**WHAT IS REQUIRED**
Below this line is a set of entries; quote exactly the lines from the line that contains "You are a computer-use agent. Screen" to the line that contains "Task: Select the", both lines included.

**DATA EXTRACT**
_ _ _
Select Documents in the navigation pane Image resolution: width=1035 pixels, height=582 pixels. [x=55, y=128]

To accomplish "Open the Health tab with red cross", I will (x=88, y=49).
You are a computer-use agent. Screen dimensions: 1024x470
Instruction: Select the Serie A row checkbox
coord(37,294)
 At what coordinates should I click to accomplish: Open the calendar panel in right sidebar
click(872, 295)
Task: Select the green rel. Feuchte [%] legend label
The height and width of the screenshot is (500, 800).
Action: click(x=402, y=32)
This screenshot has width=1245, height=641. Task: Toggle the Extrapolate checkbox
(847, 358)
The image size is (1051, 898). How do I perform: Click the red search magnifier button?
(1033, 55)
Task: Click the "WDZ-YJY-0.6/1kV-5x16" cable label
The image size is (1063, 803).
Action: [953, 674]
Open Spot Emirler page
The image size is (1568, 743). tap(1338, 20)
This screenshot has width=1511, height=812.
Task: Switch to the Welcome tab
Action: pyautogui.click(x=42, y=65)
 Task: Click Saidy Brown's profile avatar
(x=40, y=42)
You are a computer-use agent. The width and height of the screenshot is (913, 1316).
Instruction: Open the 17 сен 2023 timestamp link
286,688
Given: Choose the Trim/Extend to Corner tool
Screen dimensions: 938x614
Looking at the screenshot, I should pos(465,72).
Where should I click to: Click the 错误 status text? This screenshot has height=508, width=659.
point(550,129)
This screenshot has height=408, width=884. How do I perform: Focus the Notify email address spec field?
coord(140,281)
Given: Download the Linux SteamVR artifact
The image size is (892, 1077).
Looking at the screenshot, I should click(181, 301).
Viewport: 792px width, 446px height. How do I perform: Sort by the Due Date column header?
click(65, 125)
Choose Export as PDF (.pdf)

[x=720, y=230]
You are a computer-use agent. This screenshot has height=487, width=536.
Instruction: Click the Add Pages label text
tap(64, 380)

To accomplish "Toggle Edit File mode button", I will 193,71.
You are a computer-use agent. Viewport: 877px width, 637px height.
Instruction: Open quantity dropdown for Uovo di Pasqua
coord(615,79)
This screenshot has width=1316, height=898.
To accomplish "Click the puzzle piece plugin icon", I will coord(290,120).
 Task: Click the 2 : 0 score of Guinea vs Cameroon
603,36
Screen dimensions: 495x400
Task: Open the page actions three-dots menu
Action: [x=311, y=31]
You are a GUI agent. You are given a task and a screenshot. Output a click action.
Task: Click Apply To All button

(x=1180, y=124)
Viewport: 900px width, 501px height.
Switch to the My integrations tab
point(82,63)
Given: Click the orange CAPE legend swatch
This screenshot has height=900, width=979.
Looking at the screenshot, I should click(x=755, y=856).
_ _ _
**ANSWER BOX**
You are a computer-use agent. Screen dimensions: 1024x470
Instruction: Select the Serie A row checkbox
coord(37,294)
 At what coordinates should I click to accomplish: Open the calendar panel in right sidebar
click(872, 295)
Task: Select the green rel. Feuchte [%] legend label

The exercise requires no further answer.